Pulling up to a blue, one-story residence in rural Bear Prairie, firefighter Frank Billington is met by a Little Tikes plastic car in the yard, a basketball hoop in the driveway and a burly golden Labrador-retriever mix wagging its tail as it approaches.
Opening the door to his vehicle, Billington said: “Welcome to Station 96.”
It’s not your typical fire station. There aren’t garage bays filled with 40-foot-long red firetrucks. There isn’t a large sign and an American flag standing outside. And, Billington said, “There’s no fire pole. One of the first questions I get is, ‘Do you have a fire pole in your house?'”
Billington, a 40-year-old man with jet-black hair, is a resident firefighter with East County Fire & Rescue. He lives with his wife, Wendi, and five of their six children at the agency’s Bear Prairie Fire Station — which is really a house. The firefighters call it “Fort Billington.”
“I like being out here. There’s something unique about it,” he said.
Bear Prairie is a rural area northeast of Camas and Washougal where the average home sits on 5 acres of land. Tucked in a hilly, wooded area, the neighborhood is bordered by the Washougal River to the south and Mount Livingston to the west.

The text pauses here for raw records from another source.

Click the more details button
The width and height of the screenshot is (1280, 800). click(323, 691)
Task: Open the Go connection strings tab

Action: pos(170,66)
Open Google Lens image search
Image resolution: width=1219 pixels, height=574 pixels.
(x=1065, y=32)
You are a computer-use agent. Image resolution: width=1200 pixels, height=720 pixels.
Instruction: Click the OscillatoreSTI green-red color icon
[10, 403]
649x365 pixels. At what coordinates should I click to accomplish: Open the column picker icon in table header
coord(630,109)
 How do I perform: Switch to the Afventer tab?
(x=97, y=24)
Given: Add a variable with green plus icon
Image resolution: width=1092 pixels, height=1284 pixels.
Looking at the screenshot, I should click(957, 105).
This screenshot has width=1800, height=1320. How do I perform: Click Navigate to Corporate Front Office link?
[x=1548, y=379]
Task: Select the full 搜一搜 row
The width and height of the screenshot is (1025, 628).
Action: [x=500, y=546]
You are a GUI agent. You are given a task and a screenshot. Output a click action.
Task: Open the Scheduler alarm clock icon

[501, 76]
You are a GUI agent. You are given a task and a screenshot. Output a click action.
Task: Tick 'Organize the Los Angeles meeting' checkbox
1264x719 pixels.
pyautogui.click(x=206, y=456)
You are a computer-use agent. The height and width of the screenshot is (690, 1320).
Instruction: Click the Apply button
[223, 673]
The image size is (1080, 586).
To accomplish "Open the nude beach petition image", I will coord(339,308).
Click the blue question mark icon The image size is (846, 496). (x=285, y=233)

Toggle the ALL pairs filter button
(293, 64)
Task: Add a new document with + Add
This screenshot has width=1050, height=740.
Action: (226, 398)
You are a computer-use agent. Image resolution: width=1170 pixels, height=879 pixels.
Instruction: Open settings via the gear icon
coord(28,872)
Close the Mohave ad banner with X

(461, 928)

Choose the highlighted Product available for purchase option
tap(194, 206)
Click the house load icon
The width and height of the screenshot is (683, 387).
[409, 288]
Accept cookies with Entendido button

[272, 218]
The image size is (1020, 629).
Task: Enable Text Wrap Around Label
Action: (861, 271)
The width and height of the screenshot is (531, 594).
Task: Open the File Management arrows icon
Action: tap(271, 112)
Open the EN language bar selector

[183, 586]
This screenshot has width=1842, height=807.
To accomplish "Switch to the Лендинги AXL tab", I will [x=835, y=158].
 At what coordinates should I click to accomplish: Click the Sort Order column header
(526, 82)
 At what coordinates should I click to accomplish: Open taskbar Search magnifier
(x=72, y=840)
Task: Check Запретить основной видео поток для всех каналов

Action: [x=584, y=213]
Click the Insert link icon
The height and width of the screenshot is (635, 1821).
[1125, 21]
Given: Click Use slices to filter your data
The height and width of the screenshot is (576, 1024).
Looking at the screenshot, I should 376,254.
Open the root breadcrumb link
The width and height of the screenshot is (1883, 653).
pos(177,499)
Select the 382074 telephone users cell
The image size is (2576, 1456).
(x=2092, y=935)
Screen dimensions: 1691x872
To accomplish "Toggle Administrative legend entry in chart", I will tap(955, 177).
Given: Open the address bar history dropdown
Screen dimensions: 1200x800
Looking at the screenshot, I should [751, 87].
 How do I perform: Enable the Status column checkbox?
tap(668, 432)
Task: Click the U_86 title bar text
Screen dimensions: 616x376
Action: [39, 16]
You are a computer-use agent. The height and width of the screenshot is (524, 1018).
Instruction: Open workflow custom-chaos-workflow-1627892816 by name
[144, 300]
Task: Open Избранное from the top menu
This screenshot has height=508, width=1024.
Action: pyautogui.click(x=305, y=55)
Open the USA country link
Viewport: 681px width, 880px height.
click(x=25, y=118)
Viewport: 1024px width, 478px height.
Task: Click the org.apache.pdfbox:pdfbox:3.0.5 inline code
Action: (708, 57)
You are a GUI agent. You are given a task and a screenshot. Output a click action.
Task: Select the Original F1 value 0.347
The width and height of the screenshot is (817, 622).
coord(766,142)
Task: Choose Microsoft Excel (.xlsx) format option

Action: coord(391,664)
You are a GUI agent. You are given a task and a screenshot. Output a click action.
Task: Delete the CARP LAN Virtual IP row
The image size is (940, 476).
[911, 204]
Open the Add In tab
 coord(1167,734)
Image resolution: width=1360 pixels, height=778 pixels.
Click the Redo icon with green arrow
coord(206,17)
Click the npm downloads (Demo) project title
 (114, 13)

His position is a volunteer one, so when Billington isn’t at his full-time job at Clark Public Utilities, he responds to emergency calls in his neighborhood, around the fire district and even into Skamania County. Upon hearing a loud beep from his pager, Billington heads out his front door and hops into his squad vehicle — a 15-foot mini-pumper equipped with a 400-gallon water tank, 700 feet of hose and even a ladder. It is also fully stocked with medical equipment, since 80 percent of calls for firefighters are medical emergencies.
“There’s a sense of ownership and responsibility to the people around here,” Billington said.
Getting a call in the middle of getting ready to go on a date with his wife or in the middle of his kids putting on a play can be disappointing. But Billington also has another thought when he’s preparing for a call: “These are my people, and I must go.”
His vehicle can’t transport people to a hospital, Billington said, but being the first on scene of a medical call or crash is important.
“You can do a lot by yourself. … One person can make a huge difference,” he said.
Knowing that other firefighters and medical personnel are on their way, Billington recognizes that he’s “that much closer to being able to put (the patient) in the ambulance.”
And minutes matter. In early April, Billington responded to Bear Prairie’s first structure fire since the station opened in 2008.
In two minutes, Billington was on the scene. He found smoke coming from near the ceiling, next to a stovepipe in a doublewide mobile home. He quickly doused the blaze, stopping it from spreading into the attic. He saved the home and its contents.
Firefighters from the Mount Norway station, five miles down a winding road, responded to assist Billington. They arrived 10 minutes later.
“Structures like those burn rapidly, so to save one is pretty remarkable,” Billington said.
The thin walls of the buildings make them more vulnerable to quickly going up in flames.
Aside from the elbow room that the rural home gives him and his family, Billington’s situation is also unique in the sense that most resident firefighters are college-age and live in dormitory-style quarters at a standard fire station. They typically commit to the lifestyle for about a year.
Fire Chief Scott Koehler says that while the idea of a family living at a fire station was a novel one, it is also a creative way for the fire district to be fiscally responsible with taxpayers’ money.
Instead of investing more than $1 million on a fire station, the agency purchased the house and land for $525,000. The Billingtons stay in the house rent-free in exchange for Frank’s emergency medical and fire response and for maintaining the property.
“It was an area that was really underserved,” Koehler said of Bear Prairie, which he guesses has about 1,000 residents. “It needed better coverage.”
And, he adds, if the fire district’s needs change, Station 96 is easy to change, too.
“When it comes times to sell, we’re really not out anything,” Koehler said.
On average, the Bear Prairie area sees between 45 and 50 emergency calls a year, Koehler said. And that doesn’t include other East County calls Billington responds to, or the 25-30 yearly calls that take Billington across the county line into Skamania County.
“We’ve got a lot more out of that station than we thought we’d get out of it,” Koehler said. “It turned out to be a real asset to the entire agency.”
To keep the one-man fire station going, Billington gives a lot of credit to his wife.
“Suddenly, there can be one less parent,” he said. “A lot of what I’m able to give to this district is because of her, too.”